Rising teenage pregnancy; NPC warns of dire consequences 

The National Population Council (NPC) has warned of dire socio-economic consequences if pragmatic measures are not taken, to roll back the increasing numbers of teenagers getting pregnant in the Central Region.

The Council said it found it deeply worrying that more than 21 per cent of adolescent girls between the ages of 15 and 19 years in the Region, were either pregnant or had a baby.

Mr. Augustine Jongtey, the Regional Officer of NPC, speaking at a public durbar to mark the World Population Day in Cape Coast, said even though most women in the Region want to control births, they equally fail to use contraceptives.

The day, which was instituted by the United Nations General Assembly in 1987, as an advocacy tool to educate people on global population trends, within the context of the Sustainable Development Agenda, was on the theme: “Family planning is a human right, an imperative to sustainable national development.”

Mr. Jongtey said family planning is central to gender equality and women empowerment and a key factor in reducing poverty.

Millions of women globally do not have access to family planning services, a situation inhibiting efforts at reducing poverty among vulnerable individuals, specifically in developing nations.

Planned families, he said, ensured good health and that, children who were properly spaced, stand a greater chance of receiving quality lives.

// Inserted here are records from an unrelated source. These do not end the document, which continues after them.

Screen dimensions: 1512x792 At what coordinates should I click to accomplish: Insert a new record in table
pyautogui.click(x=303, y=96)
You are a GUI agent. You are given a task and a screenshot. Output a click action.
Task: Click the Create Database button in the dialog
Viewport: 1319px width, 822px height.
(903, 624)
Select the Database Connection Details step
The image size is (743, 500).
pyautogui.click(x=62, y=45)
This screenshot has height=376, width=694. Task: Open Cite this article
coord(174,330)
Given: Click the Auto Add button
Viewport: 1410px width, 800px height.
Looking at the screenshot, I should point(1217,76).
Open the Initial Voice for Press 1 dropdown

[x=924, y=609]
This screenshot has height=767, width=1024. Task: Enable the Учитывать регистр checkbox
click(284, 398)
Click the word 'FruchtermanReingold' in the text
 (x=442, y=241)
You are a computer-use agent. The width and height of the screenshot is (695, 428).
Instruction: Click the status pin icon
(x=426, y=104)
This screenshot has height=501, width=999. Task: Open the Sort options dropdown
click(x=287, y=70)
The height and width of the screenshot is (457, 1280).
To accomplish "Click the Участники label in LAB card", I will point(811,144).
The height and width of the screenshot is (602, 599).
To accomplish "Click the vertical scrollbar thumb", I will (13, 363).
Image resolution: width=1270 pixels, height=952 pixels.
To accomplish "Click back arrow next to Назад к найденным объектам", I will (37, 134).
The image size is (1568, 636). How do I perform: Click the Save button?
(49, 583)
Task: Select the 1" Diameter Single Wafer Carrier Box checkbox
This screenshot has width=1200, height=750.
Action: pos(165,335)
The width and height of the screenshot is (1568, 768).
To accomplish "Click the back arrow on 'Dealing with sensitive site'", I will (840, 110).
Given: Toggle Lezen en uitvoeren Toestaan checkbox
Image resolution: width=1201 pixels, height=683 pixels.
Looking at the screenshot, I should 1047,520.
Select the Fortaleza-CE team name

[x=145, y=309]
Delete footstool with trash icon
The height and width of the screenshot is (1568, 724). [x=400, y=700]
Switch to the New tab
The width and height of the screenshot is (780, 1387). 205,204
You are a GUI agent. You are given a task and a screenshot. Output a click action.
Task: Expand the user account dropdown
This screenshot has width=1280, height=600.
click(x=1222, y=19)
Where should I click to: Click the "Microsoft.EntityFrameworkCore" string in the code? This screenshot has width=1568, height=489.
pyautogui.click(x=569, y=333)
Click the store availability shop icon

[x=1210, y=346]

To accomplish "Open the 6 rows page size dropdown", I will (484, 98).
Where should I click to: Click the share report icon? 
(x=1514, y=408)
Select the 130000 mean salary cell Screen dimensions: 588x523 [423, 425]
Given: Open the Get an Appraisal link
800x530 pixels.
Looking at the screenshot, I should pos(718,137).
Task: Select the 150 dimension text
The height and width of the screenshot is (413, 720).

The NPC therefore called for sustained multi-sectoral collaboration in ensuring that all people of child-bearing age were educated and provided with birth control tools.

Mrs. Agnes Morgue-Duncan, a Nurse from the Ghana Health Service (GHS), said family planning methods were not only there for women but men could also patronize.

Mr. Michael Tagoe, the Regional Project Officer of the Planned Parenthood Association of Ghana (PPAG), called for rigorous sex education for teens to protect them from unwanted pregnancies

He said teenage girls who got pregnant risked additional medical conditions, since their pelvis might not be well developed for child birth.

Lack of access to anti-natal care, the risk of low birth rate coupled with social stigma, are among reasons for criminal abortions.